LOWRY, Laurence Stephen (1887 - 1976)

(Amgueddfa Cymru regrets that we are not able to provide an image for this item at this time. This is either due to copyright restrictions, or the item is awaiting digitisation. We apologise for any inconvenience caused.)

Date: 1962

Media: oil on canvas

Size: 132.0 x 169.0 cm

Acquired: 2001; Loan; Andrew Brownsword Arts Foundation

Accession Number: NMW A(L) 1186

This view of Six Bells Colliery, Abertillery in the Ebbw Fach Valley is one of Lowry's largest works.
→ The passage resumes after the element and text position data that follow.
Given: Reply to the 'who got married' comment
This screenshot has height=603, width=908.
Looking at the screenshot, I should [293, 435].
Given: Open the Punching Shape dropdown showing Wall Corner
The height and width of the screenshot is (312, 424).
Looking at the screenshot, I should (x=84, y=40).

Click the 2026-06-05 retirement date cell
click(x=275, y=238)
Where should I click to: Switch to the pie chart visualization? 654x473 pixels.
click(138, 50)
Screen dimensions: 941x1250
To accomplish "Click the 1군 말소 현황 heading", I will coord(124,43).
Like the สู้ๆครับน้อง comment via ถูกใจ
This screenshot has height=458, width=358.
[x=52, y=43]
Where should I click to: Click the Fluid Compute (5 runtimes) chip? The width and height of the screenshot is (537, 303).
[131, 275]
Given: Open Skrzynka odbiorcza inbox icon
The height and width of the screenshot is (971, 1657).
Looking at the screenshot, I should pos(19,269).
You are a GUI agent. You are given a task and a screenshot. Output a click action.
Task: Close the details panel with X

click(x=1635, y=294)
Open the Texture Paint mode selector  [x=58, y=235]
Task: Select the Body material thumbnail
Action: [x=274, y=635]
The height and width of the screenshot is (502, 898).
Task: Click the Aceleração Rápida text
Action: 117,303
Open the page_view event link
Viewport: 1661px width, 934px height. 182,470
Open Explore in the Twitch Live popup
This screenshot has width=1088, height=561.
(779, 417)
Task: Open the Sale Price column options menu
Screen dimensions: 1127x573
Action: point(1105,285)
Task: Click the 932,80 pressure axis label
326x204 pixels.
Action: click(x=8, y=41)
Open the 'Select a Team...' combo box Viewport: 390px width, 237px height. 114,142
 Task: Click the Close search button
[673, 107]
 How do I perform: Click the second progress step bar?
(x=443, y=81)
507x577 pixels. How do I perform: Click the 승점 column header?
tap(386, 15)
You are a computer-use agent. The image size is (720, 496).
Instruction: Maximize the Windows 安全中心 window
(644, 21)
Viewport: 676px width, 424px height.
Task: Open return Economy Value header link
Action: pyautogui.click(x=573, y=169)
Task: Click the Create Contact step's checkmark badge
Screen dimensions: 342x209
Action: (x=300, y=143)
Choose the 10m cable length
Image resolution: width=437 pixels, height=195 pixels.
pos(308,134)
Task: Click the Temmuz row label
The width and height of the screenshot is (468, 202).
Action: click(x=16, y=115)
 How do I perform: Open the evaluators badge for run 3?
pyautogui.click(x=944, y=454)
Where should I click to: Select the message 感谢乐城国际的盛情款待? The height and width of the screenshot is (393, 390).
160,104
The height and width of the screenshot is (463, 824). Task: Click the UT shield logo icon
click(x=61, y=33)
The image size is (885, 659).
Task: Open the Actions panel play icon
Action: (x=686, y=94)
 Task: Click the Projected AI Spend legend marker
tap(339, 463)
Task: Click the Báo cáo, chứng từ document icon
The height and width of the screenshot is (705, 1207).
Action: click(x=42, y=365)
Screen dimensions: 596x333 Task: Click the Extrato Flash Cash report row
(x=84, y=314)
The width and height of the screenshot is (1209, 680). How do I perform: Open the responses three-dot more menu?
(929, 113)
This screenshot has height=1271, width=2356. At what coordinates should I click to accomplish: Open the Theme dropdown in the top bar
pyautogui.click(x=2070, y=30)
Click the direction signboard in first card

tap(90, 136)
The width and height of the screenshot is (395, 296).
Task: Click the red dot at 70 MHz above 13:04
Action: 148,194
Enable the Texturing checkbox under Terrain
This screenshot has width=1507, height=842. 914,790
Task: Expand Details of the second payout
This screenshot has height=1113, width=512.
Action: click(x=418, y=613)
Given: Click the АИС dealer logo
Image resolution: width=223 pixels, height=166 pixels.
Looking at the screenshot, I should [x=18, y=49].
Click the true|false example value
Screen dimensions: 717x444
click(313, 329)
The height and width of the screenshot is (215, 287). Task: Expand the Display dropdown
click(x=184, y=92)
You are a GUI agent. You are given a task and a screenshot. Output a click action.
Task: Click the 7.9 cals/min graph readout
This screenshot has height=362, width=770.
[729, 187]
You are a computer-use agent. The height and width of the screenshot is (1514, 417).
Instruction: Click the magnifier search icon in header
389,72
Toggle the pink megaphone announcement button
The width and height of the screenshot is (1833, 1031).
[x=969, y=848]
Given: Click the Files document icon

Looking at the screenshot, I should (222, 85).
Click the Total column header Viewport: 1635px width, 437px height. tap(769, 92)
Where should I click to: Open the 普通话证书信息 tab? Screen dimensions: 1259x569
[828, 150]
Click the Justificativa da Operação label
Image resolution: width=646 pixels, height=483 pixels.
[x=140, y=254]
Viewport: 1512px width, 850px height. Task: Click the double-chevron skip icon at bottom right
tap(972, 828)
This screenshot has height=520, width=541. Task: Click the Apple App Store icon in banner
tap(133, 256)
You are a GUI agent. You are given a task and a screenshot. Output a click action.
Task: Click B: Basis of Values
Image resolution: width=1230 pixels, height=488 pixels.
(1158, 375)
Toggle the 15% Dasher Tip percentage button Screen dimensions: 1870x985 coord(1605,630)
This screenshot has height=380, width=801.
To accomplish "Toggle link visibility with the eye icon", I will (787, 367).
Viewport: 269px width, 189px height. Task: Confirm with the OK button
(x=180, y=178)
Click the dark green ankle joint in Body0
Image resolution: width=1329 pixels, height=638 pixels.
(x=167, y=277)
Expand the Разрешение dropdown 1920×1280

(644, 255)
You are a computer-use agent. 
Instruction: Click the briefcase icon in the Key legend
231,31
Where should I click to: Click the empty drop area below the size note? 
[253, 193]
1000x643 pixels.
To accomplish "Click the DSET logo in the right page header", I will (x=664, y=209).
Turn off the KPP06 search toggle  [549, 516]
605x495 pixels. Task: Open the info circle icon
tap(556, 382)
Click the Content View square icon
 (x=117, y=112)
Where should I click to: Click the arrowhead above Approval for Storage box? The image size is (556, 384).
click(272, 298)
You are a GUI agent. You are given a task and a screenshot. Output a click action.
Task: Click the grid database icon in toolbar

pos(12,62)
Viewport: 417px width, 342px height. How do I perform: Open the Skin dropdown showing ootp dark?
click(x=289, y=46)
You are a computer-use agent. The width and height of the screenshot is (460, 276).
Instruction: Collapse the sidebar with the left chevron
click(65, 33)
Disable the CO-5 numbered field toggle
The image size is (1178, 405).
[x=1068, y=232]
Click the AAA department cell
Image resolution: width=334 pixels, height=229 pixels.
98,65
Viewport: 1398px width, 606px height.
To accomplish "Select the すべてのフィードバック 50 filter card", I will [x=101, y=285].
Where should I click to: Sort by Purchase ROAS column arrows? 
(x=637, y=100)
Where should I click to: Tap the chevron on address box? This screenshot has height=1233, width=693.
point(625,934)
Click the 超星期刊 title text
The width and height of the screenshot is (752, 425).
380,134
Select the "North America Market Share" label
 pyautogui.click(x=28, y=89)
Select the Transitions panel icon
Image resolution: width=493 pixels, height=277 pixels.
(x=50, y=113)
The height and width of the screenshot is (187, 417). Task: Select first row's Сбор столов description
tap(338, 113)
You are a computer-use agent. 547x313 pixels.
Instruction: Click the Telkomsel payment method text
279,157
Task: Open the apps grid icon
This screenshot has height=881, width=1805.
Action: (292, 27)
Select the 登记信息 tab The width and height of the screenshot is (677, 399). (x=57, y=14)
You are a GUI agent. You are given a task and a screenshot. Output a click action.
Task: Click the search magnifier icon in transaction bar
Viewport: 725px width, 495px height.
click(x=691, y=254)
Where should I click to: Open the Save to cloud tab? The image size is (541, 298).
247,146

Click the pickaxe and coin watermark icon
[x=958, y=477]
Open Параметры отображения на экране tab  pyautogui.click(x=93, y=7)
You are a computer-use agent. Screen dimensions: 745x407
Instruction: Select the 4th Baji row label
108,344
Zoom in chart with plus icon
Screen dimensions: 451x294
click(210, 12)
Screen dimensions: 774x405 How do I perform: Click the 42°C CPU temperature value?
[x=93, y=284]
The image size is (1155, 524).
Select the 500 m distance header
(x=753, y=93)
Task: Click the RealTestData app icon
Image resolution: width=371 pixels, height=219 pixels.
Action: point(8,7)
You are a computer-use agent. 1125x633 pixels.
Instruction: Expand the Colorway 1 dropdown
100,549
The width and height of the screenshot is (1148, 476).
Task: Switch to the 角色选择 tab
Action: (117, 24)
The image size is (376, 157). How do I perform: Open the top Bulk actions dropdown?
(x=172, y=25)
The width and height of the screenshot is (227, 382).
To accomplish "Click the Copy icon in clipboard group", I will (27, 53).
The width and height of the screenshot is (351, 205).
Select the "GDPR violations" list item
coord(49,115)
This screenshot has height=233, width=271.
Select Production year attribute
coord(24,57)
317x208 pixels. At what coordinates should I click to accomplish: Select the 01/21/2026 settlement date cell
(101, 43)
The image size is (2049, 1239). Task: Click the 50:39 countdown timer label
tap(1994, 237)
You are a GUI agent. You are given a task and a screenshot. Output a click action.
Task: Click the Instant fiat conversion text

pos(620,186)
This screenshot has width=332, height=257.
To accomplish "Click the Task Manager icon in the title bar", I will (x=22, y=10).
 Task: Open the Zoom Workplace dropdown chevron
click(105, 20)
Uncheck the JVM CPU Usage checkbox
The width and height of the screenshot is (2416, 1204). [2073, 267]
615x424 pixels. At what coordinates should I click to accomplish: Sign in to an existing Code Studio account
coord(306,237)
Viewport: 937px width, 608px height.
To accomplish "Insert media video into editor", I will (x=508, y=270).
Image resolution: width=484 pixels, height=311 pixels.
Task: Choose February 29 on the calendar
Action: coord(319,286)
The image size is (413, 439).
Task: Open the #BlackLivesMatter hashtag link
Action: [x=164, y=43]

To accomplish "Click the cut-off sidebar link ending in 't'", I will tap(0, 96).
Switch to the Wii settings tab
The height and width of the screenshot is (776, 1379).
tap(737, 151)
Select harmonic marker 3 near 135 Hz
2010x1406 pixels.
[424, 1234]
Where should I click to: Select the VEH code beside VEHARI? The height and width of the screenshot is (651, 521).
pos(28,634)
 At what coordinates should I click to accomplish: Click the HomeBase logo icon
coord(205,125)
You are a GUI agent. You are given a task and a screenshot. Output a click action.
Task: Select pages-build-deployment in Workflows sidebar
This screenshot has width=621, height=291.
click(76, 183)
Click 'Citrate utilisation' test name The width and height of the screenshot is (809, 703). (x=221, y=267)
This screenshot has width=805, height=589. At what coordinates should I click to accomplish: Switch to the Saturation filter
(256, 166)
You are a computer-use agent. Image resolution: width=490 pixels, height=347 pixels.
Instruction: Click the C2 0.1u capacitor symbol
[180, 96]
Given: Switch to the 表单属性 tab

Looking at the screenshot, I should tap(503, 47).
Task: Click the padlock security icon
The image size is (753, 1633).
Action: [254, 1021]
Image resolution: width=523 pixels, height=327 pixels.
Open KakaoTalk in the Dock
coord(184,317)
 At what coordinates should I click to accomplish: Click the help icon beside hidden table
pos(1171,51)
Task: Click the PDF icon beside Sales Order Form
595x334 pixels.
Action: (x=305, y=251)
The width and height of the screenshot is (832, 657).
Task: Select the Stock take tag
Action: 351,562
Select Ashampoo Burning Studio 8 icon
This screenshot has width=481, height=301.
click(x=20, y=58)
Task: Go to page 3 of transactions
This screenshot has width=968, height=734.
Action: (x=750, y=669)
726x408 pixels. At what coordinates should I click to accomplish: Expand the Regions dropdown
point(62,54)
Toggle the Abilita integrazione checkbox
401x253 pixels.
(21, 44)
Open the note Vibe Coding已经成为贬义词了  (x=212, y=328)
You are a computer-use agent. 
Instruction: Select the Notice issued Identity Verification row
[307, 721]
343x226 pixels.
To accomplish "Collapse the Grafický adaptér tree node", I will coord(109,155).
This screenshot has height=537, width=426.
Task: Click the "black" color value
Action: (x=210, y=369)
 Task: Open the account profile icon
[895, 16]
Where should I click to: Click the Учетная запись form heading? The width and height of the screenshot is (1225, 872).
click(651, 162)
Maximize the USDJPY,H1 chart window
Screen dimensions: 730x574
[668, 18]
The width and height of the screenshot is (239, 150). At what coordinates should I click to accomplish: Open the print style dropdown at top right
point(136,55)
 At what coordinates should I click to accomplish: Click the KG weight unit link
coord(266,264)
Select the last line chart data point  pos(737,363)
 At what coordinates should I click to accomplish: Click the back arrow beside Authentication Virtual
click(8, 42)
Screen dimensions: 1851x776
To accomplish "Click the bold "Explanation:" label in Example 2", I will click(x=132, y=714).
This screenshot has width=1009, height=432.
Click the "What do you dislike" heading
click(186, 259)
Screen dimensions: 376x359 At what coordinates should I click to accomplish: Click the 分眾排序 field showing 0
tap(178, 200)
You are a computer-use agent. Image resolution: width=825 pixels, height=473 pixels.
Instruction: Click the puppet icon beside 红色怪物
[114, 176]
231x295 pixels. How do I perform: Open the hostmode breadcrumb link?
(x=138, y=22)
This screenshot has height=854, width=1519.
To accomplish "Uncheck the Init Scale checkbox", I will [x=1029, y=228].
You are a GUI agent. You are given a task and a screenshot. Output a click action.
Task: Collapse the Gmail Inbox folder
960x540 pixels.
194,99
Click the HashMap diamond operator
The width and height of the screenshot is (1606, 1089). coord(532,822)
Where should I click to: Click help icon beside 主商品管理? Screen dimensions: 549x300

Wales provided Lowry with subject matter at two points in his career: during the 1920s, when he spent some time in Rhyl on the North Wales coast, and in the early 1960s when his friend and patron, the Stockport businessman Monty Bloom encouraged him to paint the South Wales valleys. Bloom had been brought up in the Rhondda, and these visits reawakened Lowry's interest in the industrial scene. The unusual combination of the rugged landscape of the Valleys and the densely-packed towns inspired a group of paintings which, though small, are some of the most inspirational of the artist's later works. These include a similar panoramic view of Ebbw Vale, 1960, in the Herbert Art Gallery & Museum, Coventry, and a contemporary view of a hillside near Abertillery, now in the Tate collection. Situated twelve miles north of Newport, Six Bells Colliery was the scene of the worst post-war mining disaster in Wales when, on 28 June 1960, there was an explosion at the colliery and 45 people died. It first operated in 1898 and closed in 1988, the last pit in Abertillery.